TEXT SEGMENT:
MIT is co-leading an effort to enable the development of two new large-scale renewable energy projects in regions with carbon-intensive electrical grids: Big Elm Solar in Bell County, Texas, came online this year, and the Bowman Wind Project in Bowman County, North Dakota, is expected to be operational in 2026. Together, they will add a combined 408 megawatts (MW) of new renewable energy capacity to the power grid. This work is a critical part of MIT’s strategy to achieve its goal of net-zero carbon emissions by 2026.

The Consortium for Climate Solutions, which includes MIT and 10 other Massachusetts organizations, seeks to eliminate close to 1 million metric tons of greenhouse gases each year — more than five times the annual direct emissions from MIT’s campus — by committing to purchase an estimated 1.3-million-megawatt hours of new solar and wind electricity generation annually.

“MIT has mobilized on multiple fronts to expedite solutions to climate change,” says Glen Shor, executive vice president and treasurer. “Catalyzing these large-scale renewable projects is an important part of our comprehensive efforts to reduce carbon emissions from generating energy. We are pleased to work in partnership with other local enterprises and organizations to amplify the impact we could achieve individually.”

The two new projects complement MIT’s existing 25-year power purchase agreement established with Summit Farms in 2016, which enabled the construction of a roughly 650-acre, 60 MW solar farm on farmland in North Carolina, leading to the early retirement of a coal-fired plant nearby. Its success has inspired other institutions to implement similar aggregation models.

A collective approach to enable global impact

MIT, Harvard University, and Mass General Brigham formed the consortium in 2020 to provide a structure to accelerate global emissions reductions through the development of large-scale renewable energy projects — accelerating and expanding the impact of each institution’s greenhouse gas reduction initiatives. As the project’s anchors, they collectively procured the largest volume of energy through the aggregation.  

The consortium engaged with PowerOptions, a nonprofit energy-buying consortium, which offered its members the opportunity to participate in the projects. The City of Cambridge, Beth Israel Lahey, Boston Children’s Hospital, Dana-Farber Cancer Institute, Tufts University, the Mass Convention Center Authority, the Museum of Fine Arts, and GBH later joined the consortium through PowerOptions. 
 
The consortium vetted over 125 potential projects against its rigorous project evaluation criteria. With faculty and MIT stakeholder input on a short list of the highest-ranking projects, it ultimately chose Bowman Wind and Big Elm Solar. Collectively, these two projects will achieve large greenhouse gas emissions reductions in two of the most carbon-intensive electrical grid regions in the United States and create clean energy generation sources to reduce negative health impacts.

WHAT YOU HAVE TO DO: Continue the article on MIT's renewable energy purchasing consortium, starting right after its last sentence.

DATA SECTION:
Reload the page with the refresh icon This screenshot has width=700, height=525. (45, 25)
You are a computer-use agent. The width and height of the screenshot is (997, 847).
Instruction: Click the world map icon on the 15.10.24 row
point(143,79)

WRITTEN RESPONSE:
“Enabling these projects in regions where the grids are most carbon-intensive allows them to have the greatest impact. We anticipate these projects will prevent two times more emissions per unit of generated electricity than would a similar-scale project in New England,” explains Vice President for Campus Services and Stewardship Joe Higgins.

By all consortium institutions making significant 15-to-20-year financial commitments to buy electricity, the developer was able to obtain critical external project financing to build the projects. Owned and operated by Apex Clean Energy, the projects will add new renewable electricity to the grid equivalent to powering 130,000 households annually, displacing over 950,000 metric tons of greenhouse gas emissions each year from highly carbon-intensive power plants in the region. 

Complementary decarbonization work underway 

In addition to investing in offsite renewable energy projects, many consortium members have developed strategies to reduce and eliminate their own direct emissions. At MIT, accomplishing this requires transformative change in how energy is generated, distributed, and used on campus. Efforts underway include the installation of solar panels on campus rooftops that will increase renewable energy generation four-fold by 2026; continuing to transition our heat distribution infrastructure from steam-based to hot water-based; utilizing design and construction that minimizes emissions and increases energy efficiency; employing AI-enabled sensors to optimize temperature set points and reduce energy use in buildings; and converting MIT’s vehicle fleet to all-electric vehicles while adding more electric car charging stations.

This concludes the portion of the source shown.